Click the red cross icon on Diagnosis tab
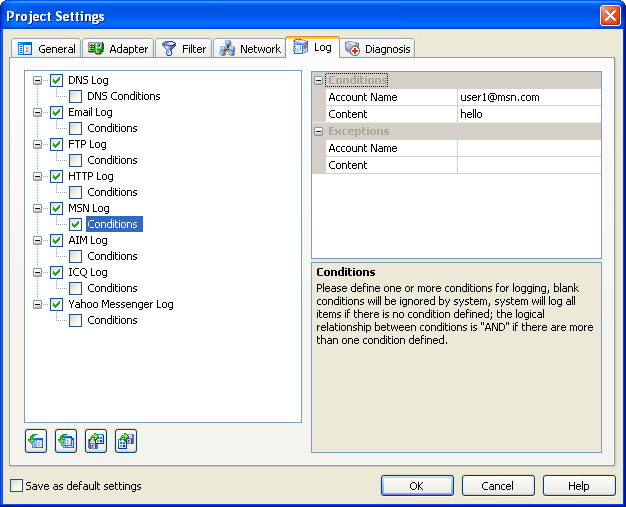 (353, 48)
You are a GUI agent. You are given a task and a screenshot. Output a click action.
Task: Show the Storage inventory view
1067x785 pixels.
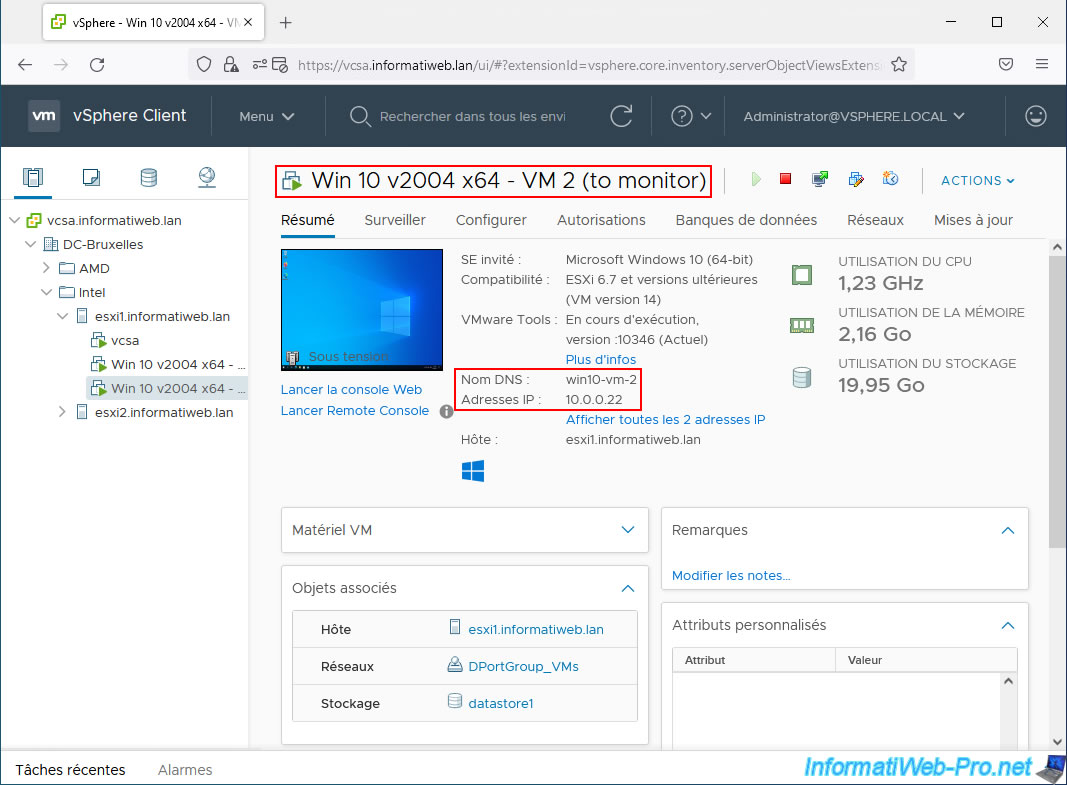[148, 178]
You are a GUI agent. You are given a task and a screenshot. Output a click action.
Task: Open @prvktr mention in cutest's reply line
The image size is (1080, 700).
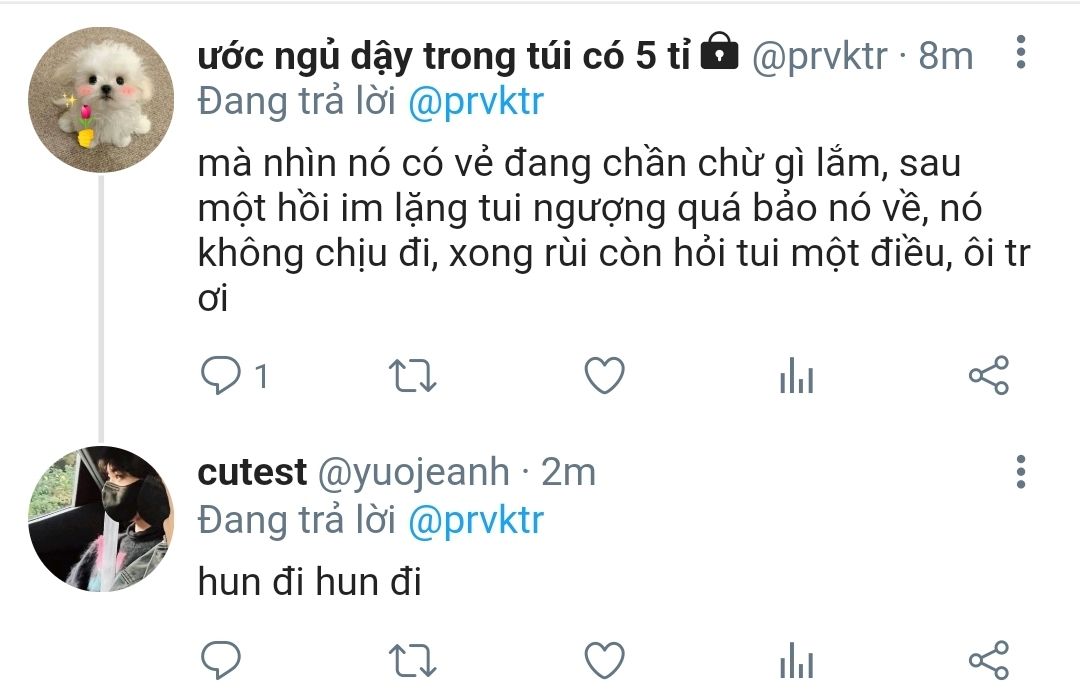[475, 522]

THE PROBLEM - Copy the lines above word for word, without the pictures.

COMPLETED TASK -
Click the red cross icon on Diagnosis tab
 (353, 48)
You are a GUI agent. You are given a task and a screenshot. Output a click action.
Task: Show the Storage inventory view
1067x785 pixels.
[148, 178]
You are a GUI agent. You are given a task and a screenshot. Output a click action.
Task: Open @prvktr mention in cutest's reply line
The image size is (1080, 700).
[475, 522]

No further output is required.